**Supplied information**:
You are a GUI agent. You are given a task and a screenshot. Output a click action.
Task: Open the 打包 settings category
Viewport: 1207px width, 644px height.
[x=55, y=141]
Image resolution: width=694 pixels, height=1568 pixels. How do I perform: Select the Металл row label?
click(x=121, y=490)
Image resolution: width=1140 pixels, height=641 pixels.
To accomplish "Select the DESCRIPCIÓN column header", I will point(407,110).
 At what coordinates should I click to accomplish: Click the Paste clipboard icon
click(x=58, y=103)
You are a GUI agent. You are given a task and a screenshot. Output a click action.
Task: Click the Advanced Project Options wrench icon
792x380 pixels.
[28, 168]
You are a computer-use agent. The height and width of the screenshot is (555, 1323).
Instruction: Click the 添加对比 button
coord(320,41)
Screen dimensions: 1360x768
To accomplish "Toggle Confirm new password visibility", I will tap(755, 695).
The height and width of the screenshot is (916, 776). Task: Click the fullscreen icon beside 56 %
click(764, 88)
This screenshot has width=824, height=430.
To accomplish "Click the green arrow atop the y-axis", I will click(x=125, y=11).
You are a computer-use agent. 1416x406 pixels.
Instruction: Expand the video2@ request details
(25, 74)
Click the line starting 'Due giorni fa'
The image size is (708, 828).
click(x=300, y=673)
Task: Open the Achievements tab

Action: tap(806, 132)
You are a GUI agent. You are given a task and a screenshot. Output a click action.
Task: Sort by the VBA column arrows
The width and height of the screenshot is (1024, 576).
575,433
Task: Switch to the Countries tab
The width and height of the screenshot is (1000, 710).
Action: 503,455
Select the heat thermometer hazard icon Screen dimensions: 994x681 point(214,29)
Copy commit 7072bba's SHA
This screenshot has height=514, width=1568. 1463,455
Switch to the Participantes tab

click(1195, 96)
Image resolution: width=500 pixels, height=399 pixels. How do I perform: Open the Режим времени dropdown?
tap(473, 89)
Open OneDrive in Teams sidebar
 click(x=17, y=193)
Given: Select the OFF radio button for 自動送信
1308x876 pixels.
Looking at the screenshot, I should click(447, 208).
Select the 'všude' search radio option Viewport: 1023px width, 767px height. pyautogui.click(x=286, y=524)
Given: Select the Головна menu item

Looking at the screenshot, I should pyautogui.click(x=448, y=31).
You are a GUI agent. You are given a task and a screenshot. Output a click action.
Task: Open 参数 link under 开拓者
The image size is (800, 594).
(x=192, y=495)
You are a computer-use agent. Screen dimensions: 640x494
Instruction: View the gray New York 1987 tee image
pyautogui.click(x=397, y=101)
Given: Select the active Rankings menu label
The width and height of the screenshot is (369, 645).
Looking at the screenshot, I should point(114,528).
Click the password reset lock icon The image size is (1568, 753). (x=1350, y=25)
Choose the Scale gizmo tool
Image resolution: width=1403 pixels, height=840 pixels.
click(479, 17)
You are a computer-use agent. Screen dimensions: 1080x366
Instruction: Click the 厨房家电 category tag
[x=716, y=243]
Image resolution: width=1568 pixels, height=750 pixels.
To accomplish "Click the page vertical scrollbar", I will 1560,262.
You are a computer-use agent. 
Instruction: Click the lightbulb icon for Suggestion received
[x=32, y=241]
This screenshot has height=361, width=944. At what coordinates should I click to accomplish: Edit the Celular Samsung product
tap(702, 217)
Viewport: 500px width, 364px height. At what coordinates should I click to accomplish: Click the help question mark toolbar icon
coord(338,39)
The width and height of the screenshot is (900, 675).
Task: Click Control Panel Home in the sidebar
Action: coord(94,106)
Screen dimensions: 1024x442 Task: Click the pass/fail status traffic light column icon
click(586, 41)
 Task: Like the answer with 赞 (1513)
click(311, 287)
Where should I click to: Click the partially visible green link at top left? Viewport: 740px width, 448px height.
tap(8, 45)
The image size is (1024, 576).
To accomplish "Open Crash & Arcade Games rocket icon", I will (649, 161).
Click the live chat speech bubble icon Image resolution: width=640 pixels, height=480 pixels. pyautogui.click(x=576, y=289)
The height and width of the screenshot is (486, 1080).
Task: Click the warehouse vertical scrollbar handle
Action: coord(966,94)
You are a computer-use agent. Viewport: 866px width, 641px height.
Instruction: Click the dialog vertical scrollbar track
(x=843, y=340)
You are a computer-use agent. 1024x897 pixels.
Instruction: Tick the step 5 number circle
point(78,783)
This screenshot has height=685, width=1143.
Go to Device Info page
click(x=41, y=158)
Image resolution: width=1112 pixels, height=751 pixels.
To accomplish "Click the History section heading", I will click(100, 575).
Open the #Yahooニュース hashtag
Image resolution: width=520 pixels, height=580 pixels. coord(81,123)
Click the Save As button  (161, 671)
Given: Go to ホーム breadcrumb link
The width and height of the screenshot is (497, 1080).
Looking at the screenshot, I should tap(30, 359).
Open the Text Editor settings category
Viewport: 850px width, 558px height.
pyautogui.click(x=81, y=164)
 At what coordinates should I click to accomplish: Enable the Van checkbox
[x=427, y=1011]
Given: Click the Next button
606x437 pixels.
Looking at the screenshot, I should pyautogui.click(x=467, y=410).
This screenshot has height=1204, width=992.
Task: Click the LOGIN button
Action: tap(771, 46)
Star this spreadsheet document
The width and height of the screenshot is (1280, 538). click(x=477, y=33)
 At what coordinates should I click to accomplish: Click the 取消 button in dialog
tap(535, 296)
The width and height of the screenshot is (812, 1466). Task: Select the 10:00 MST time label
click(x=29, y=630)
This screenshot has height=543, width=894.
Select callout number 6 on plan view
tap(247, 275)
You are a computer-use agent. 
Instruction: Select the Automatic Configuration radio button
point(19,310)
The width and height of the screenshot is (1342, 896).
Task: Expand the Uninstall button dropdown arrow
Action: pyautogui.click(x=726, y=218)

**Your objective**:
Give back all the data exactly as it was written.

**Answer to this task**:
You are a GUI agent. You are given a task and a screenshot. Output a click action.
Task: Open the 打包 settings category
Viewport: 1207px width, 644px height.
[x=55, y=141]
Image resolution: width=694 pixels, height=1568 pixels. How do I perform: Select the Металл row label?
click(x=121, y=490)
Image resolution: width=1140 pixels, height=641 pixels.
To accomplish "Select the DESCRIPCIÓN column header", I will point(407,110).
 At what coordinates should I click to accomplish: Click the Paste clipboard icon
click(x=58, y=103)
You are a GUI agent. You are given a task and a screenshot. Output a click action.
Task: Click the Advanced Project Options wrench icon
792x380 pixels.
[28, 168]
You are a computer-use agent. The height and width of the screenshot is (555, 1323).
Instruction: Click the 添加对比 button
coord(320,41)
Screen dimensions: 1360x768
To accomplish "Toggle Confirm new password visibility", I will tap(755, 695).
The height and width of the screenshot is (916, 776). Task: Click the fullscreen icon beside 56 %
click(764, 88)
This screenshot has width=824, height=430.
To accomplish "Click the green arrow atop the y-axis", I will click(x=125, y=11).
You are a computer-use agent. 1416x406 pixels.
Instruction: Expand the video2@ request details
(25, 74)
Click the line starting 'Due giorni fa'
The image size is (708, 828).
click(x=300, y=673)
Task: Open the Achievements tab

Action: tap(806, 132)
You are a GUI agent. You are given a task and a screenshot. Output a click action.
Task: Sort by the VBA column arrows
The width and height of the screenshot is (1024, 576).
575,433
Task: Switch to the Countries tab
The width and height of the screenshot is (1000, 710).
Action: 503,455
Select the heat thermometer hazard icon Screen dimensions: 994x681 point(214,29)
Copy commit 7072bba's SHA
This screenshot has height=514, width=1568. 1463,455
Switch to the Participantes tab

click(1195, 96)
Image resolution: width=500 pixels, height=399 pixels. How do I perform: Open the Режим времени dropdown?
tap(473, 89)
Open OneDrive in Teams sidebar
 click(x=17, y=193)
Given: Select the OFF radio button for 自動送信
1308x876 pixels.
Looking at the screenshot, I should click(447, 208).
Select the 'všude' search radio option Viewport: 1023px width, 767px height. pyautogui.click(x=286, y=524)
Given: Select the Головна menu item

Looking at the screenshot, I should pyautogui.click(x=448, y=31).
You are a GUI agent. You are given a task and a screenshot. Output a click action.
Task: Open 参数 link under 开拓者
The image size is (800, 594).
(x=192, y=495)
You are a computer-use agent. Screen dimensions: 640x494
Instruction: View the gray New York 1987 tee image
pyautogui.click(x=397, y=101)
Given: Select the active Rankings menu label
The width and height of the screenshot is (369, 645).
Looking at the screenshot, I should point(114,528).
Click the password reset lock icon The image size is (1568, 753). (x=1350, y=25)
Choose the Scale gizmo tool
Image resolution: width=1403 pixels, height=840 pixels.
click(479, 17)
You are a computer-use agent. Screen dimensions: 1080x366
Instruction: Click the 厨房家电 category tag
[x=716, y=243]
Image resolution: width=1568 pixels, height=750 pixels.
To accomplish "Click the page vertical scrollbar", I will 1560,262.
You are a computer-use agent. 
Instruction: Click the lightbulb icon for Suggestion received
[x=32, y=241]
This screenshot has height=361, width=944. At what coordinates should I click to accomplish: Edit the Celular Samsung product
tap(702, 217)
Viewport: 500px width, 364px height. At what coordinates should I click to accomplish: Click the help question mark toolbar icon
coord(338,39)
The width and height of the screenshot is (900, 675).
Task: Click Control Panel Home in the sidebar
Action: coord(94,106)
Screen dimensions: 1024x442 Task: Click the pass/fail status traffic light column icon
click(586, 41)
 Task: Like the answer with 赞 (1513)
click(311, 287)
Where should I click to: Click the partially visible green link at top left? Viewport: 740px width, 448px height.
tap(8, 45)
The image size is (1024, 576).
To accomplish "Open Crash & Arcade Games rocket icon", I will (649, 161).
Click the live chat speech bubble icon Image resolution: width=640 pixels, height=480 pixels. pyautogui.click(x=576, y=289)
The height and width of the screenshot is (486, 1080).
Task: Click the warehouse vertical scrollbar handle
Action: coord(966,94)
You are a computer-use agent. Viewport: 866px width, 641px height.
Instruction: Click the dialog vertical scrollbar track
(x=843, y=340)
You are a computer-use agent. 1024x897 pixels.
Instruction: Tick the step 5 number circle
point(78,783)
This screenshot has height=685, width=1143.
Go to Device Info page
click(x=41, y=158)
Image resolution: width=1112 pixels, height=751 pixels.
To accomplish "Click the History section heading", I will click(100, 575).
Open the #Yahooニュース hashtag
Image resolution: width=520 pixels, height=580 pixels. coord(81,123)
Click the Save As button  (161, 671)
Given: Go to ホーム breadcrumb link
The width and height of the screenshot is (497, 1080).
Looking at the screenshot, I should tap(30, 359).
Open the Text Editor settings category
Viewport: 850px width, 558px height.
pyautogui.click(x=81, y=164)
 At what coordinates should I click to accomplish: Enable the Van checkbox
[x=427, y=1011]
Given: Click the Next button
606x437 pixels.
Looking at the screenshot, I should pyautogui.click(x=467, y=410).
This screenshot has height=1204, width=992.
Task: Click the LOGIN button
Action: tap(771, 46)
Star this spreadsheet document
The width and height of the screenshot is (1280, 538). click(x=477, y=33)
 At what coordinates should I click to accomplish: Click the 取消 button in dialog
tap(535, 296)
The width and height of the screenshot is (812, 1466). Task: Select the 10:00 MST time label
click(x=29, y=630)
This screenshot has height=543, width=894.
Select callout number 6 on plan view
tap(247, 275)
You are a computer-use agent. 
Instruction: Select the Automatic Configuration radio button
point(19,310)
The width and height of the screenshot is (1342, 896).
Task: Expand the Uninstall button dropdown arrow
Action: pyautogui.click(x=726, y=218)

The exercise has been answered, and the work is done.